Work request: Print each of the records below, leaving every word as it is.

(Recorded data)
# # # # #

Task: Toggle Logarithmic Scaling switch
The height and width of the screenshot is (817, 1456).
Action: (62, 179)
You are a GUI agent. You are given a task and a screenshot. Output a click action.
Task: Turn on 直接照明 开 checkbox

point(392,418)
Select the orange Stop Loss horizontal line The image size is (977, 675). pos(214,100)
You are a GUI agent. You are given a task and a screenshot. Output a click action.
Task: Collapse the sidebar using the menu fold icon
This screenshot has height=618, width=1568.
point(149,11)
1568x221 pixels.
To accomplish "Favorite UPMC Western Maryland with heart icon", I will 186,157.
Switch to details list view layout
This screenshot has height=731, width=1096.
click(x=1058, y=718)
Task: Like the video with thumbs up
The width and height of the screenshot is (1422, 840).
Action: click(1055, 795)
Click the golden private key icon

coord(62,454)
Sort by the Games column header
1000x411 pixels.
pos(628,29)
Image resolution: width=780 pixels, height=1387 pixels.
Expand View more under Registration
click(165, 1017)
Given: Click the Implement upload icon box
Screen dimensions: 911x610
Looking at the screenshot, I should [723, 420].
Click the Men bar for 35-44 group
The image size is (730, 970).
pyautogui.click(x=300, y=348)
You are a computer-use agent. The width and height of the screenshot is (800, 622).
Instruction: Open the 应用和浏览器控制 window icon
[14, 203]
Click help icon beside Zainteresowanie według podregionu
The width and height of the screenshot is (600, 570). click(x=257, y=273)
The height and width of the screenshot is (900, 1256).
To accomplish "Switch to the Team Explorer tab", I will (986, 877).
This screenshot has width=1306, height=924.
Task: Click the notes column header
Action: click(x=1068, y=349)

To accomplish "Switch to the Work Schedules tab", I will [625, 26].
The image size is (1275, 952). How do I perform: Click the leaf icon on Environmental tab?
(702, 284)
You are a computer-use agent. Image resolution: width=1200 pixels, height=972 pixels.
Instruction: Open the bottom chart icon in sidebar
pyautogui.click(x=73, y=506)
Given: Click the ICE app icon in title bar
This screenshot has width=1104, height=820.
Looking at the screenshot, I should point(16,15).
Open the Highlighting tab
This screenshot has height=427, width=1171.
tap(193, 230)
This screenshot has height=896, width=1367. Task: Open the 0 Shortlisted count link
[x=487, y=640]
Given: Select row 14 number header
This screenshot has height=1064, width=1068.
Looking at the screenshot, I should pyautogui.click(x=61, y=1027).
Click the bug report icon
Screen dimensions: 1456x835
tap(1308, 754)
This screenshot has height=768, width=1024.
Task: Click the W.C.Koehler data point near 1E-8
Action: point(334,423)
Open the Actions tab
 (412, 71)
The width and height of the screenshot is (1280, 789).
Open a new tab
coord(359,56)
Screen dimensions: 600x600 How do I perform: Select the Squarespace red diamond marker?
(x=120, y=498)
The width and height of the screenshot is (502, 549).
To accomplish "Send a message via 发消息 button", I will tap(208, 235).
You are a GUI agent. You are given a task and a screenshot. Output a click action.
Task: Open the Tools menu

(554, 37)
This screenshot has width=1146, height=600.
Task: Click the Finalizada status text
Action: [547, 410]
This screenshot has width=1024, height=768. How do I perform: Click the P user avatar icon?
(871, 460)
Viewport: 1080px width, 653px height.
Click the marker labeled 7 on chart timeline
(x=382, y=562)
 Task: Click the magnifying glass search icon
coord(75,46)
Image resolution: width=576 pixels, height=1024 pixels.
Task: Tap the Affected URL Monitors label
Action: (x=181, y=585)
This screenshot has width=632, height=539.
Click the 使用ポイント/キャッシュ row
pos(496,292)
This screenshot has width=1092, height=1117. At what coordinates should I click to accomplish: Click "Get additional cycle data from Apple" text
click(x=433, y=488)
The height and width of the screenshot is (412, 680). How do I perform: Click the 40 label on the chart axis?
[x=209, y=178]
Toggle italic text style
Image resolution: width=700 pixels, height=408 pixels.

# # # # #

Response to the task:
Task: Toggle Logarithmic Scaling switch
The height and width of the screenshot is (817, 1456).
Action: (62, 179)
You are a GUI agent. You are given a task and a screenshot. Output a click action.
Task: Turn on 直接照明 开 checkbox

point(392,418)
Select the orange Stop Loss horizontal line The image size is (977, 675). pos(214,100)
You are a GUI agent. You are given a task and a screenshot. Output a click action.
Task: Collapse the sidebar using the menu fold icon
This screenshot has height=618, width=1568.
point(149,11)
1568x221 pixels.
To accomplish "Favorite UPMC Western Maryland with heart icon", I will 186,157.
Switch to details list view layout
This screenshot has height=731, width=1096.
click(x=1058, y=718)
Task: Like the video with thumbs up
The width and height of the screenshot is (1422, 840).
Action: click(1055, 795)
Click the golden private key icon

coord(62,454)
Sort by the Games column header
1000x411 pixels.
pos(628,29)
Image resolution: width=780 pixels, height=1387 pixels.
Expand View more under Registration
click(165, 1017)
Given: Click the Implement upload icon box
Screen dimensions: 911x610
Looking at the screenshot, I should [723, 420].
Click the Men bar for 35-44 group
The image size is (730, 970).
pyautogui.click(x=300, y=348)
You are a computer-use agent. The width and height of the screenshot is (800, 622).
Instruction: Open the 应用和浏览器控制 window icon
[14, 203]
Click help icon beside Zainteresowanie według podregionu
The width and height of the screenshot is (600, 570). click(x=257, y=273)
The height and width of the screenshot is (900, 1256).
To accomplish "Switch to the Team Explorer tab", I will (986, 877).
This screenshot has width=1306, height=924.
Task: Click the notes column header
Action: click(x=1068, y=349)

To accomplish "Switch to the Work Schedules tab", I will [625, 26].
The image size is (1275, 952). How do I perform: Click the leaf icon on Environmental tab?
(702, 284)
You are a computer-use agent. Image resolution: width=1200 pixels, height=972 pixels.
Instruction: Open the bottom chart icon in sidebar
pyautogui.click(x=73, y=506)
Given: Click the ICE app icon in title bar
This screenshot has width=1104, height=820.
Looking at the screenshot, I should point(16,15).
Open the Highlighting tab
This screenshot has height=427, width=1171.
tap(193, 230)
This screenshot has height=896, width=1367. Task: Open the 0 Shortlisted count link
[x=487, y=640]
Given: Select row 14 number header
This screenshot has height=1064, width=1068.
Looking at the screenshot, I should pyautogui.click(x=61, y=1027).
Click the bug report icon
Screen dimensions: 1456x835
tap(1308, 754)
This screenshot has height=768, width=1024.
Task: Click the W.C.Koehler data point near 1E-8
Action: point(334,423)
Open the Actions tab
 (412, 71)
The width and height of the screenshot is (1280, 789).
Open a new tab
coord(359,56)
Screen dimensions: 600x600 How do I perform: Select the Squarespace red diamond marker?
(x=120, y=498)
The width and height of the screenshot is (502, 549).
To accomplish "Send a message via 发消息 button", I will tap(208, 235).
You are a GUI agent. You are given a task and a screenshot. Output a click action.
Task: Open the Tools menu

(554, 37)
This screenshot has width=1146, height=600.
Task: Click the Finalizada status text
Action: [547, 410]
This screenshot has width=1024, height=768. How do I perform: Click the P user avatar icon?
(871, 460)
Viewport: 1080px width, 653px height.
Click the marker labeled 7 on chart timeline
(x=382, y=562)
 Task: Click the magnifying glass search icon
coord(75,46)
Image resolution: width=576 pixels, height=1024 pixels.
Task: Tap the Affected URL Monitors label
Action: (x=181, y=585)
This screenshot has width=632, height=539.
Click the 使用ポイント/キャッシュ row
pos(496,292)
This screenshot has width=1092, height=1117. At what coordinates should I click to accomplish: Click "Get additional cycle data from Apple" text
click(x=433, y=488)
The height and width of the screenshot is (412, 680). How do I perform: Click the 40 label on the chart axis?
[x=209, y=178]
Toggle italic text style
Image resolution: width=700 pixels, height=408 pixels.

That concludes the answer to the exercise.